• Your assignment
Check every line below for the string "computer", and copy the lines that contain it.

──────── Given data ────────

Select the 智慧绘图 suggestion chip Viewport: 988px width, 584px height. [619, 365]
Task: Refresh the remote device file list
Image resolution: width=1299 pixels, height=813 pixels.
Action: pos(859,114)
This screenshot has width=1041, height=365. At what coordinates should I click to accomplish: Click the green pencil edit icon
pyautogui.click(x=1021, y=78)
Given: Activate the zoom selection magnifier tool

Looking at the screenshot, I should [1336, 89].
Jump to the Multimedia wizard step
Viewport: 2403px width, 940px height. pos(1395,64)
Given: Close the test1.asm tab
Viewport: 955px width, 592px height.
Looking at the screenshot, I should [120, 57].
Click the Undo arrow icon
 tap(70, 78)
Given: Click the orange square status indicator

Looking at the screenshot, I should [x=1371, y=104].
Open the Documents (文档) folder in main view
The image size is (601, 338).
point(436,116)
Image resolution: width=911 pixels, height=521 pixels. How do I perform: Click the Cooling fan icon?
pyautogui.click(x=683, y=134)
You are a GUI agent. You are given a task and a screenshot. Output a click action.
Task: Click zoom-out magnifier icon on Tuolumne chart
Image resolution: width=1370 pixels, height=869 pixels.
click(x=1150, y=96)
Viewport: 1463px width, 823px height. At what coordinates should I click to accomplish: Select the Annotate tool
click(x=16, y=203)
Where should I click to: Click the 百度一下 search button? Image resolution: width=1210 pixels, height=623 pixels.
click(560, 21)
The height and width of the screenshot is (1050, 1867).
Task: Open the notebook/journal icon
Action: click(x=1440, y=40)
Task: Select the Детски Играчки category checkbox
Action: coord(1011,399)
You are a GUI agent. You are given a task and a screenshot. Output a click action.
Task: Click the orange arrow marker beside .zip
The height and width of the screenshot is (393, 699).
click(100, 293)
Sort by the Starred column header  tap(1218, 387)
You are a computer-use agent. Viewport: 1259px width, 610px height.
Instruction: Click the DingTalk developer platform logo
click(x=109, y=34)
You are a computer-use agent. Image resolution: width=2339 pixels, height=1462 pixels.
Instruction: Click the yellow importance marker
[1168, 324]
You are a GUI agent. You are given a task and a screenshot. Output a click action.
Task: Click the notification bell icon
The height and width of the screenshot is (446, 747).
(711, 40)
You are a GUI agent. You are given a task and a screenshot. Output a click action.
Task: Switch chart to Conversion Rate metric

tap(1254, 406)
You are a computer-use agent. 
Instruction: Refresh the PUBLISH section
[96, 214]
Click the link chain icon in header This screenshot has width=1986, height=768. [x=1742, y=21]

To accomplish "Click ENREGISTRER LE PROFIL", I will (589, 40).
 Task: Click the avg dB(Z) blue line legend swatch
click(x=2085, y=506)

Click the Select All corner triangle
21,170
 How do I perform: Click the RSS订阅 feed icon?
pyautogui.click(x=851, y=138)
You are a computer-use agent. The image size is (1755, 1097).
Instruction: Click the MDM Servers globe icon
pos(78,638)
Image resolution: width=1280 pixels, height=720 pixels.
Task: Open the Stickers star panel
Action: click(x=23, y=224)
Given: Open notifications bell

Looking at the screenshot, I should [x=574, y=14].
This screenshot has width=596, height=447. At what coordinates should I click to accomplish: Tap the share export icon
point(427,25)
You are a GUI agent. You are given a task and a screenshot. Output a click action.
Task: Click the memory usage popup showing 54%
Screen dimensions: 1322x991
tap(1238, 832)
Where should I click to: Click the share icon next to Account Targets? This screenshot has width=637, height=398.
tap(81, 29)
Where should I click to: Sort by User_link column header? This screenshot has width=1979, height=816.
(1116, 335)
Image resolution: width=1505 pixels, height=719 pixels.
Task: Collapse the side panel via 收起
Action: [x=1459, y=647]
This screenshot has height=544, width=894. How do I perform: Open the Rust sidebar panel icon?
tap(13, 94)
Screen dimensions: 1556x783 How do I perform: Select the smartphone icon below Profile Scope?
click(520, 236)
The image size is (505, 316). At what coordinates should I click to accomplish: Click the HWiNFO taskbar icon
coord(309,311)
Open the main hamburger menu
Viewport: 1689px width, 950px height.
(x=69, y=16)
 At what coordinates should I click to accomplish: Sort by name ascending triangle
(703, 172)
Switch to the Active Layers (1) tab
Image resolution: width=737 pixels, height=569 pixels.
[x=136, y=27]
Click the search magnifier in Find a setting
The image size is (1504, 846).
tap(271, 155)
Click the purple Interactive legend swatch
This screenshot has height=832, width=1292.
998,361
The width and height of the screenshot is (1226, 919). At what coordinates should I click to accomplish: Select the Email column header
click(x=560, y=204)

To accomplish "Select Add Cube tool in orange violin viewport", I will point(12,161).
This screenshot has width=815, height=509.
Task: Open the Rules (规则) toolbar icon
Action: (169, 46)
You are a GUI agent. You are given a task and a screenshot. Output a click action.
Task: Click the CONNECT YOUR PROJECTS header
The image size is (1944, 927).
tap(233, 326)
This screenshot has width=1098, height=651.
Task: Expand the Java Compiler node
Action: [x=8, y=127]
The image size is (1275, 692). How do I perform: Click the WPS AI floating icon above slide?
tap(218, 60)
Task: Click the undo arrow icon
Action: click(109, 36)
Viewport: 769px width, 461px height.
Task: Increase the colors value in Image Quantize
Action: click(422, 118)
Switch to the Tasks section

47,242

────────

• Problem solution
You are a computer-use agent. Viewport: 1259px width, 610px height.
You are a computer-use agent. Image resolution: width=2339 pixels, height=1462 pixels.
You are a computer-use agent. 
You are a computer-use agent. The image size is (1755, 1097).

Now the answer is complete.